Ma ciò che più indigna di questa situazione è il trattamento fiscale che ricevono questi signori: usufruendo dei paradisi fiscali, grazie anche e soprattutto al movimento libero del capitale all’interno dei mercati finanziari globalizzati, senza contare i già consistenti tagli, ad esempio negli Stati Uniti, delle imposte sul reddito delle persone fisiche, il prelievo patrimoniale che si ritrovano a dover corrispondere risulta irrisorio. Il direttore esecutivo di Oxfam International a tal proposito dice che “il crescente divario tra ricchi e poveri ostacola la lotta contro la povertà, danneggia l’economia e alimenta la rabbia globale. I governi devono assicurare che le multinazionali e i ricchi paghino la loro quota di tasse”.

 

Ma ritorniamo a Roma: quel clochard che ho visto davanti alla saracinesca non è l’unico costretto a quella vita. Non posso neanche essere convinto che sia ancora tra noi, visto il freddo pungente di Gennaio, che ha già fatto redigere un bilancio di dieci vite perse in mezzo alle strade della Capitale.

In Italia i poveri assoluti hanno raggiunto circa quota 5 milioni, senza dare segni di calo negli ultimi 4 anni: lo ricorda la Caritas che ha pubblicato di recente un rapporto che ben si sposa con quello Oxfam, incentrato sulla povertà e i disagi in generale che affliggono la città eterna.
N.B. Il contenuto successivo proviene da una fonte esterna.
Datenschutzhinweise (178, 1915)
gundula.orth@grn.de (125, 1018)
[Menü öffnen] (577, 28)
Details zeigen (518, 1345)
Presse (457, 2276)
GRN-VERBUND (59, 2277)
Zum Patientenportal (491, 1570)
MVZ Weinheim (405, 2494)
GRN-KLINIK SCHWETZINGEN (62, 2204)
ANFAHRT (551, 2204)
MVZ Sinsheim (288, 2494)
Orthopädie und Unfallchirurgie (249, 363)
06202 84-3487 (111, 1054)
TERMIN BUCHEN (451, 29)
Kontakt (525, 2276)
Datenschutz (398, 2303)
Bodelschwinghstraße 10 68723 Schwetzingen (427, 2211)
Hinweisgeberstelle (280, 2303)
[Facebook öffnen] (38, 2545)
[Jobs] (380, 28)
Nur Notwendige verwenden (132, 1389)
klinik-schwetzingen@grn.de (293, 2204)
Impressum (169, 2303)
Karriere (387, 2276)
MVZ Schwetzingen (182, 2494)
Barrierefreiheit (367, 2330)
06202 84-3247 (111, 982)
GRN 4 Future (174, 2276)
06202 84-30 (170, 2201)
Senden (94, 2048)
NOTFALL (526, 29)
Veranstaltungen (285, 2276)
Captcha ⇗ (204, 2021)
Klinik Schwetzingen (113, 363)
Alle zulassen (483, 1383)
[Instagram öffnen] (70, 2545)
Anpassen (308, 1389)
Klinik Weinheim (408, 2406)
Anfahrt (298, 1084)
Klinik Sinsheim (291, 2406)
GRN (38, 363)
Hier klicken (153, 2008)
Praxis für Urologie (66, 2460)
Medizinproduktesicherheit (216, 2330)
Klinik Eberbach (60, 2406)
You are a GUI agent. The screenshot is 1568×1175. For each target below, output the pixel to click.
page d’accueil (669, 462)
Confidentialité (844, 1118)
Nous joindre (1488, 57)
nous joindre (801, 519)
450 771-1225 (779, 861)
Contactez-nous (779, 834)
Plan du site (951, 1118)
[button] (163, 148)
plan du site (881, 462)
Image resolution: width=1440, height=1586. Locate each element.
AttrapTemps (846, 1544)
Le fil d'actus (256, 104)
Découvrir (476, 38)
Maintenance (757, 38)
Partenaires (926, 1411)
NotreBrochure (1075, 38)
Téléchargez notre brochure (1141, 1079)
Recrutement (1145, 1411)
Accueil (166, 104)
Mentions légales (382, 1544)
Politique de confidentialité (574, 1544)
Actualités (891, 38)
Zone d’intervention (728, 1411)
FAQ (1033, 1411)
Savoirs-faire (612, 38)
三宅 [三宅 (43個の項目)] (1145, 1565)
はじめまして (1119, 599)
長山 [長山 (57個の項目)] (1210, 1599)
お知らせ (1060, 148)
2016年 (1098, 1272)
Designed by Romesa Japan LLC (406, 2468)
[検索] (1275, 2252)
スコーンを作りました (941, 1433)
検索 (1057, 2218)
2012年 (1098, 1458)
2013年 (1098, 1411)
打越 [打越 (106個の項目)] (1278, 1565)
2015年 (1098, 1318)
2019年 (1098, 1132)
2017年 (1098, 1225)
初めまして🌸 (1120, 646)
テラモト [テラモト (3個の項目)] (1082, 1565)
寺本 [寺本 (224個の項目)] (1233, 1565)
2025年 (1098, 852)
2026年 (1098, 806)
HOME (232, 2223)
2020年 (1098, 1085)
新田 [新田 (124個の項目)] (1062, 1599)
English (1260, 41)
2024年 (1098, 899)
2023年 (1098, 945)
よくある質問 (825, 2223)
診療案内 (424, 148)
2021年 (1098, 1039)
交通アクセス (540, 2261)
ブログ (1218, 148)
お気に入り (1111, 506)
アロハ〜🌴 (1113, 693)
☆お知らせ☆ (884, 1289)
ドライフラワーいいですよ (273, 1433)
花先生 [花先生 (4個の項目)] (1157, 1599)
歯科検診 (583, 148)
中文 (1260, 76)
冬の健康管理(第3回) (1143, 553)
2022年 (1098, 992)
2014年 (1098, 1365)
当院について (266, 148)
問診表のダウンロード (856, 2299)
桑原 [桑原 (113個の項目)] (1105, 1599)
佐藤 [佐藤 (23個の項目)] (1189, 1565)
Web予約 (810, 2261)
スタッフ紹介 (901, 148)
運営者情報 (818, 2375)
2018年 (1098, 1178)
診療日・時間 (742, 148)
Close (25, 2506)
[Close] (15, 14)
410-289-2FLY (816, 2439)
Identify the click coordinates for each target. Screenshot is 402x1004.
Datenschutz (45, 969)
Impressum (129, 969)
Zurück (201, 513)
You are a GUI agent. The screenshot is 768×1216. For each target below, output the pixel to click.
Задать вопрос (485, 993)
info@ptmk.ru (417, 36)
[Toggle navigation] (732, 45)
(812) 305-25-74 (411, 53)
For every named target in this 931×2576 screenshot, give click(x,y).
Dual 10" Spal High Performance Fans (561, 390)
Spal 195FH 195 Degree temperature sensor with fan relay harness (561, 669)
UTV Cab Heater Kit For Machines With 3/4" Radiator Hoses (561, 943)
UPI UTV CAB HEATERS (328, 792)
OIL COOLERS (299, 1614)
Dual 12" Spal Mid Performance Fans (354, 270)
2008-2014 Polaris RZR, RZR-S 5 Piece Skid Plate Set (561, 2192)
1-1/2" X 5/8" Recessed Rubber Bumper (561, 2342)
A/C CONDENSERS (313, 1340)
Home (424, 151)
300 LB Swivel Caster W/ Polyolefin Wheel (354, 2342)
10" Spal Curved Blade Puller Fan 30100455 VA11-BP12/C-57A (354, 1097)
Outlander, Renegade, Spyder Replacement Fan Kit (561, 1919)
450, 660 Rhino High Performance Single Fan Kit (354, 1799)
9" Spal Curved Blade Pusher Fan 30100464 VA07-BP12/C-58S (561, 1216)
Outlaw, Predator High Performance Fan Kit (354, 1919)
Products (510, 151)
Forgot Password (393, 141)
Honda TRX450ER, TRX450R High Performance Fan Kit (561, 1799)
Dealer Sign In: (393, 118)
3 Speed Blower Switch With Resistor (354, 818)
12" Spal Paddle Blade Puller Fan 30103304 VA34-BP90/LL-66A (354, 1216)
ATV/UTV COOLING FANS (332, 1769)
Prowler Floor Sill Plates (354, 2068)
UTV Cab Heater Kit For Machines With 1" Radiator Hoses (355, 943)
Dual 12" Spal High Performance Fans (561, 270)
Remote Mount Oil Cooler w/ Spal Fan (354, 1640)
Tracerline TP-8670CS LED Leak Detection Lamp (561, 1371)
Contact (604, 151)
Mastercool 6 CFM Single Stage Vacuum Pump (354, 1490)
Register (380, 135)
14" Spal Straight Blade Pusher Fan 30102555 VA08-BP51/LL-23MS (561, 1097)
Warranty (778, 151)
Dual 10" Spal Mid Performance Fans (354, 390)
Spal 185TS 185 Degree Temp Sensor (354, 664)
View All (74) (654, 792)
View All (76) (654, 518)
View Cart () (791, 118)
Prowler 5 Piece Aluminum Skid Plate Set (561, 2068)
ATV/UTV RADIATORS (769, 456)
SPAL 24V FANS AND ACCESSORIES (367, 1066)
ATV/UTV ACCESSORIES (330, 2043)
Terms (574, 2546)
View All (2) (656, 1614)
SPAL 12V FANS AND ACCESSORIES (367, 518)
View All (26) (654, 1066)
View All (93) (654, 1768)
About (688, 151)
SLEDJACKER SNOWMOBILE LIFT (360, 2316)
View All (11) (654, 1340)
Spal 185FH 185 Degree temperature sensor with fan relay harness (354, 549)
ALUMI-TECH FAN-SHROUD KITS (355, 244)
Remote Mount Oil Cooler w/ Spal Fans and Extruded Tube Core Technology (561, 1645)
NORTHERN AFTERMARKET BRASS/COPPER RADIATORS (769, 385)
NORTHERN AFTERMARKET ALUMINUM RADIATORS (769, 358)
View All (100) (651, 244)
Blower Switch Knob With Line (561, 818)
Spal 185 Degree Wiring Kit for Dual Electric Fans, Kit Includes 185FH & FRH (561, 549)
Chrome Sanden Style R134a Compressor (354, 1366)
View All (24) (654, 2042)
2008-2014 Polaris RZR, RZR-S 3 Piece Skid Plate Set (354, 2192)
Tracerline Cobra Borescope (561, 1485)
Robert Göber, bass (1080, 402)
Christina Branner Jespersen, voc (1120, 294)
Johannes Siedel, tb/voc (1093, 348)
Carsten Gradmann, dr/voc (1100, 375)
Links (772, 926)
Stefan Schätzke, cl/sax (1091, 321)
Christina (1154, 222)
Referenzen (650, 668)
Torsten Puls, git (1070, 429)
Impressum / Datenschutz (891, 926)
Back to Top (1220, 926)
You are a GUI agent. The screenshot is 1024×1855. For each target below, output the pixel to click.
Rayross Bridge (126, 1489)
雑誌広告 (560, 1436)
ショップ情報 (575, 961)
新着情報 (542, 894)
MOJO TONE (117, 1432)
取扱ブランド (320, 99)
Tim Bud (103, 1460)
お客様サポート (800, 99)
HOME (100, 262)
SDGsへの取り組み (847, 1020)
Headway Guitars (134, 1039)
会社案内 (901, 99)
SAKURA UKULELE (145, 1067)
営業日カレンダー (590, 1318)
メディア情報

Oltre al dato ormai famoso dei poveri italiani, ciò che colpisce è la considerazione che viene fatta su chi viene maggiormente penalizzato da questa situazione: “sono i giovani e, ancor più, i giovani che coraggiosamente si fanno una famiglia a pagare il prezzo più alto delle contraddizioni sociali, tra l’apparente esaltazione pubblica della famiglia e la sostanziale indifferenza rispetto alla dimensione generativa delle giovani coppie”. Non solo, al calo delle nascite segue il quasi necessario invecchiamento della popolazione: tra il 2006 e il 2016 gli over65 sono aumentati del 7,3%, i quali non sono di certo esentati dalla miseria, tutt’altro, infatti il 30% degli anziani di Roma è a rischio povertà, con un effetto domino che si ripercuote anche sulle generazioni più giovani, visto che la pensione dei nonni è spesso fonte di sostegno per le famiglie. Purtroppo, i dati ci dicono che ad oggi una buona percentuale di nonni fanno fatica addirittura a soddisfare i loro bisogni di prima necessità e spesso vivono in solitudine, abbandonati a loro stessi.

 

Un altro problema che andrebbe affrontato, strettamente legato alla povertà, è l’accesso alla casa. I senza dimora sono stimati tra le 14000 e le 16000 persone; di questi, il 34% è in strada da più di 4 anni, e non si tratta di soli stranieri, visto che il 45% circa è composto da italiani. La possibilità di accesso alla casa è scarsa soprattutto per via dei prezzi alti, mai sostanzialmente calati dalla crisi del 2008, senza considerare che il rapporto ci dice che “per quanto riguarda gli alloggi in affitto sociale, a livello europeo si rileva una media del 13,7% degli alloggi costruiti, Roma raggiunge solo il 4,3%”. Un patrimonio di 130.000 case sfitte fa da cornice a un’insostenibile voragine sociale, che vede al suo interno non solo gente con carenza di istruzione e/o inattiva, ma anche una nuova specie di poveri, i working poors, lavoratori che nonostante l’impiego si ritrovano in condizioni di povertà.

 

A questo triste quadro si aggiunge un sistema scolastico che in alcuni punti è inaccessibile, mentre in altri risulta inefficiente, venendo abbandonato, aggirato o repulso da sempre più giovani. Aumentano poi i disturbi mentali, l’uso di psicofarmaci, alcool e stupefacenti, oltre che l’incidenza della ludopatia, che spesso e volentieri rappresenta una finta via maestra per un tessuto sociale che viene bombardato da gente che “ce l’ha fatta” ed è in larga parte ossessionato dal successo. Si cerca la fortuna, ovunque essa sia.

 

Visto che sono ancora in cerca di soluzioni pratiche, credo che vadano almeno centrati alcuni punti alla base dei problemi della società attuale: mentre escono studi scientifici che riconfermano l’unicità dell’individuo, la totale assenza di identità e l’omologazione di massa rendono ancora più soli. Il ridente “neo-liberalismo”, che si finge amico dell’individuo, si rivela essere solo una nuova riproposizione del liberismo sfrenato, che va avanti ormai da anni: inutile quindi stupirsi, per giunta dopo una crisi della portata di quella del 2008, che in Europa ha avuto una risonanza e una durata senza eguali, se da chi è disilluso e chi si trova in difficoltà arrivino istanze di maggior assistenza e presenza dello Stato. Tutto ciò che sta accadendo può non piacere, ma è solo una diretta conseguenza delle scelte che sono state fatte negli ultimi vent’anni.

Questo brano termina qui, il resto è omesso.